Márcia Denser*
Entre dezenas de leituras da crise atual, me chamou a atenção um artigo publicado no número de março do Le Monde Diplomatique, O Retorno do Protecionismo, de Jacques Sapir, pela linguagem direta e poder de síntese. Segundo ele, não são os bancos que estão no cerne da crise. As desordens que causaram não passam de sintoma. O responsável é o livre-comércio, cujos efeitos vieram se somar aos das finanças liberalizadas.

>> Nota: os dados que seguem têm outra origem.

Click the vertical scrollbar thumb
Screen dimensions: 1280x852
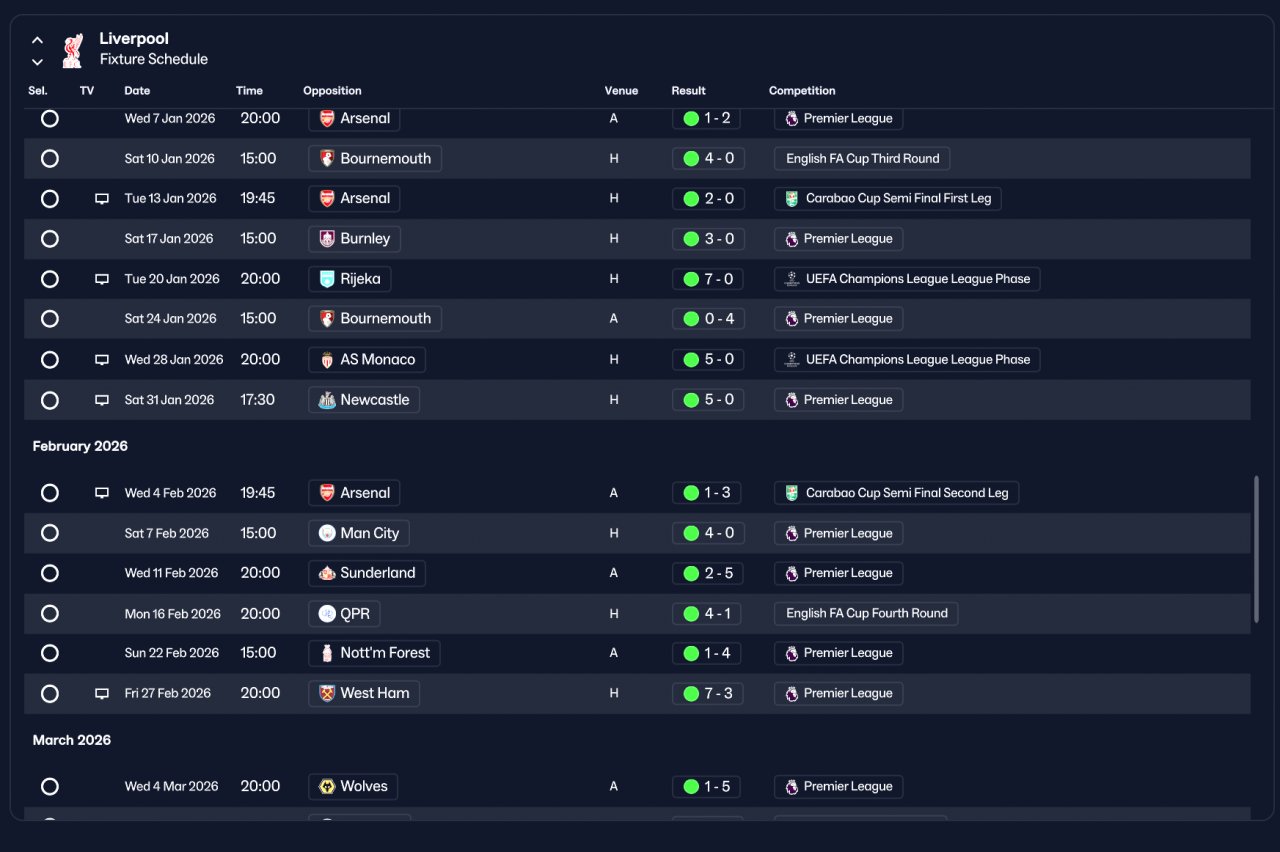pos(1255,554)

A amplidão e a profundidade da crise reativaram o debate sobre o protecionismo, tocando-se num ponto especialmente sensível, a julgar pela virulência dos defensores do livre comércio, presentemente transformado em fetiche. Já o protecionismo desponta como verdadeiro tabu. E a recusa em identificar o livre comércio como causa da tormenta mostra que seus defensores abandonaram o universo da reflexão para ingressar na Ilha da Fantasia, nome dum velhíssimo seriado de tevê dos anos 70, apoteose de todos os clichês pré-capitalistas, “estrelado” por Ricardo Montalban, representante hollywoodiano do galã terceiromundista da década de 50, um anão-índio chamado Tatoo, coquetéis servidos em cocos, garçons e macacos incluídos.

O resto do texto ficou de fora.